Beyond memory-specific analysis, system.query_log is the single most valuable table in the system catalog for optimization work. Every query is logged with duration, memory usage, rows read, rows written, error status, and profile events. Here is a general-purpose workload analysis query:

SELECT
      normalized_query_hash,
      count() AS calls,
      round(sum(query_duration_ms) / 1000, 2) AS total_seconds,
      quantile(0.5)(query_duration_ms) AS p50_ms,
      quantile(0.95)(query_duration_ms) AS p95_ms,
      quantile(0.99)(query_duration_ms) AS p99_ms,
      formatReadableSize(avg(memory_usage)) AS avg_memory,
      any(query) AS sample_query
  FROM system.query_log
  WHERE event_date >= today() - 1
      AND type = 'QueryFinish'
  GROUP BY normalized_query_hash
  HAVING calls >= 10
  ORDER BY total_seconds DESC
  LIMIT 20

This shows you the query patterns that consume the most total execution time. This is a critical distinction: a query that runs for 300ms but gets called thousands of times per hour may consume far more total cluster time than a single query that takes 10 seconds. When choosing your top 10 queries to optimize, total time spent often matters more than single-query latency.

Key Dimensions to Track

Query duration percentiles. Always use percentiles (P50, P95, P99) rather than averages. Averages lie - especially in multi-tenant systems where most queries are fast but a handful on large tenants are extremely slow. Percentiles reveal the true distribution.

Parallel query pressure. Are queries being queued? Are you over-parallelizing and causing excessive thread context switches? The query log can help you understand concurrency patterns.

Rows and bytes read. A query that reads far more rows than it returns likely has an inefficient filter that is not aligned with the table's ordering key. The ProfileEvents column in the query log contains details like how many marks (data granules) were selected, which directly tells you how much data ClickHouse had to scan. This helps you identify candidates for ordering key adjustments, skipping indices, or projections.

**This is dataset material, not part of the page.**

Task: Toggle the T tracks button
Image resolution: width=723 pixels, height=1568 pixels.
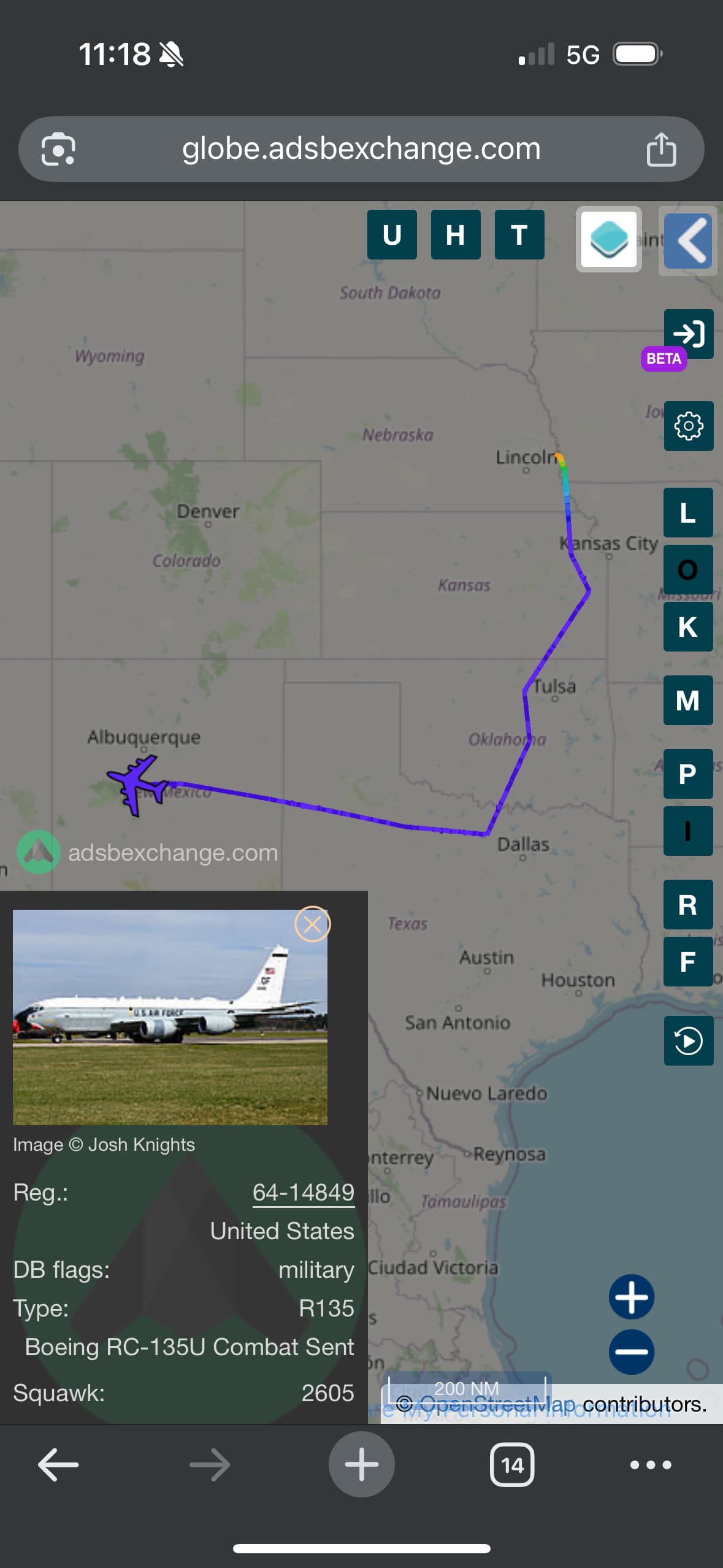Action: point(519,234)

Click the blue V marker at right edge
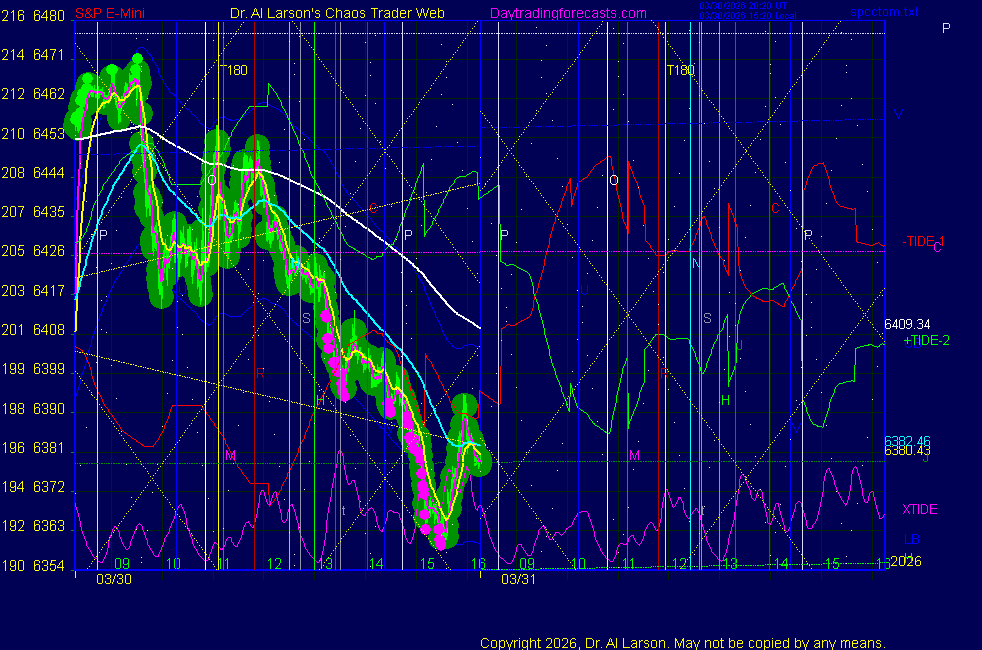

Query errors. Errors are not always obvious in aggregate metrics. Querying for failed queries by pattern helps you find issues that are silently affecting users.

Key Takeaways

ClickHouse enforces memory limits at the server level and will kill expensive queries to protect stability. This is a feature, but it also signals queries that need optimization.
Use normalized_query_hash to group and analyze query patterns. Look for high volatility between average and peak memory usage.
The usual suspects for memory pressure are groupArray, uniqExact, and inefficient joins. For joins, always place the smaller table on the right side. Fix the query pattern rather than raising limits.
system.query_log tells you about 80% of what you need to know. Prioritize optimization by total time spent, not just single-query latency, and always use percentiles instead of averages.